*Questions*
1. Using the excerpt on the 2007 Erie County Executive election, mark each statement yes or no and quote the exact words from the excerpt that decide it. (a) Joel Giambra ran for a third term. (b) Griffin endorsed Collins in the general election. (c) Clark received 4 percent of the vote.
2. Write the next part of the excerpt on the 2007 Erie County Executive election, starting after its last sentence.

*Excerpt*
The 2007 Erie County, New York Executive election took place on November 6, 2007, to select the County Executive of Erie County, New York. Incumbent Republican County Executive Joel Giambra, who faced low approval ratings, declined to seek re-election to a third term.

Both parties sought a "fresh face," and Republicans ultimately nominated businessman Chris Collins. Leonard Lenihan, the Chairman of the Erie County Democratic Party, ultimately endorsed former Deputy County Executive Jim Keane, who served in the administration of former County Executive Dennis Gorski, enabling Keane to win the Democratic primary in a landslide over former Buffalo Mayor James D. Griffin and West Seneca Town Supervisor Paul T. Clark. In the general election, Clark continued his campaign as the Independence Party nominee and Griffin endorsed Collins.

Collins ultimately won in a landslide, receiving 64 percent of the vote to Keane's 34 percent and Clark's 2 percent.

*Supplied records*
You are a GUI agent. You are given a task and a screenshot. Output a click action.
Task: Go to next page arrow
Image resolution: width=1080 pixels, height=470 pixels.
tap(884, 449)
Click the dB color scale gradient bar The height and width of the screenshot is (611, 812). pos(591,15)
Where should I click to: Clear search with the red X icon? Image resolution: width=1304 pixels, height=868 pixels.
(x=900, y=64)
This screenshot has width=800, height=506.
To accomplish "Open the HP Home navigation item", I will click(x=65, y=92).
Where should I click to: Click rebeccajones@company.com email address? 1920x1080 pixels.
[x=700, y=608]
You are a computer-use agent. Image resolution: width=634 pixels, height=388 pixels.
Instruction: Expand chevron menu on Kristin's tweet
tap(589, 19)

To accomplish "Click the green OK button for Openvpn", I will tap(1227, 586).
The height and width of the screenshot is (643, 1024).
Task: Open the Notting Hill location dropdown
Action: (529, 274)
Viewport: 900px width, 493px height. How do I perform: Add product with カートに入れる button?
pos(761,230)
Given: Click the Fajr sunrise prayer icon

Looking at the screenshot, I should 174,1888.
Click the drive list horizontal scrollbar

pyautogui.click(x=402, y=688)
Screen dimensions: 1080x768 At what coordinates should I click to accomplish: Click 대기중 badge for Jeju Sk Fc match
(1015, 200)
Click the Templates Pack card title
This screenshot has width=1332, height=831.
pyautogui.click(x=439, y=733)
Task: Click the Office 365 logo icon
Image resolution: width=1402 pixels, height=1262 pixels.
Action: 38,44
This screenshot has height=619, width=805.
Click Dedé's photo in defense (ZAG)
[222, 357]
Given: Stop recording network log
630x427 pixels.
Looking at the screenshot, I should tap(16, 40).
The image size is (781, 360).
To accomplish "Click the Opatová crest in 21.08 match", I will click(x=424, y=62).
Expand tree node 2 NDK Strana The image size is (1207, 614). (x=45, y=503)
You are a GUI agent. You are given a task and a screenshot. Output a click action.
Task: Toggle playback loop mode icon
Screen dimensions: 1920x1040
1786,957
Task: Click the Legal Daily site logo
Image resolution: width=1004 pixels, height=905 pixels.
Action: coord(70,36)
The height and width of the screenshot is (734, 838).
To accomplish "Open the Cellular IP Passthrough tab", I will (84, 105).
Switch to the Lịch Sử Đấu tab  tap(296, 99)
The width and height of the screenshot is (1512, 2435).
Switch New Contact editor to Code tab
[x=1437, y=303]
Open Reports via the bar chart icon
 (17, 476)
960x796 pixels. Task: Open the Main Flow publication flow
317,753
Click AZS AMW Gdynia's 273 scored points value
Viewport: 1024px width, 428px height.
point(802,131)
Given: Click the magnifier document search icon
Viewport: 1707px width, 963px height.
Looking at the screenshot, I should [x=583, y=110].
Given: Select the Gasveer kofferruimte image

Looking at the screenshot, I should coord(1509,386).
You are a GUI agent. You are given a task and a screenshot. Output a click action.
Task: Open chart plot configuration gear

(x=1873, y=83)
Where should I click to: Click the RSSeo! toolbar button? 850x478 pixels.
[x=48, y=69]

*Task answers*
1.
(a) No: "declined to seek re-election to a third term."
(b) Yes: "Griffin endorsed Collins."
(c) No: "Clark's 2 percent."

2.
==Democratic primary==
===Candidates===
- Jim Keane, former Deputy County Executive
- James D. Griffin, former Mayor of Buffalo
- Paul T. Clark, West Seneca Town Supervisor

====Dropped out====
- Lynn Martinelli, County Legislature Chairwoman
- Dan Ward, Amherst Town Councilman, 2003 Democratic nominee for County Executive

====Declined====
- Mark Poloncarz, County Controller

===Results===

Democratic primary results
| Party |  | Candidate | Votes | % |
|---|---|---|---|---|
|  | Democratic | Jim Keane | 30,750 | 53.38% |
|  | Democratic | James D. Griffin | 12,516 | 21.73% |
|  | Democratic | Paul T. Clark | 14,342 | 24.90% |
| Total votes |  |  | 57,608 | 100.00% |

==Republican nomination==
Three candidates were considered for the Republican Party nomination: Amherst Town Councilman Bill O'Loughlin, Secretary of State Chris Jacobs, and businessman Chris Collins. Jacobs announced that he would not seek the nomination, and O'Laughlin announced that he would drop his campaign to instead seek the nomination for County Clerk, leaving Collins as the nominee.

==General election==
===Candidates===
- Chris Collins, businessman (Republican, Taxpayers First)
- Jim Keane, former Deputy County Executive (Democratic, Working Families, Conservative)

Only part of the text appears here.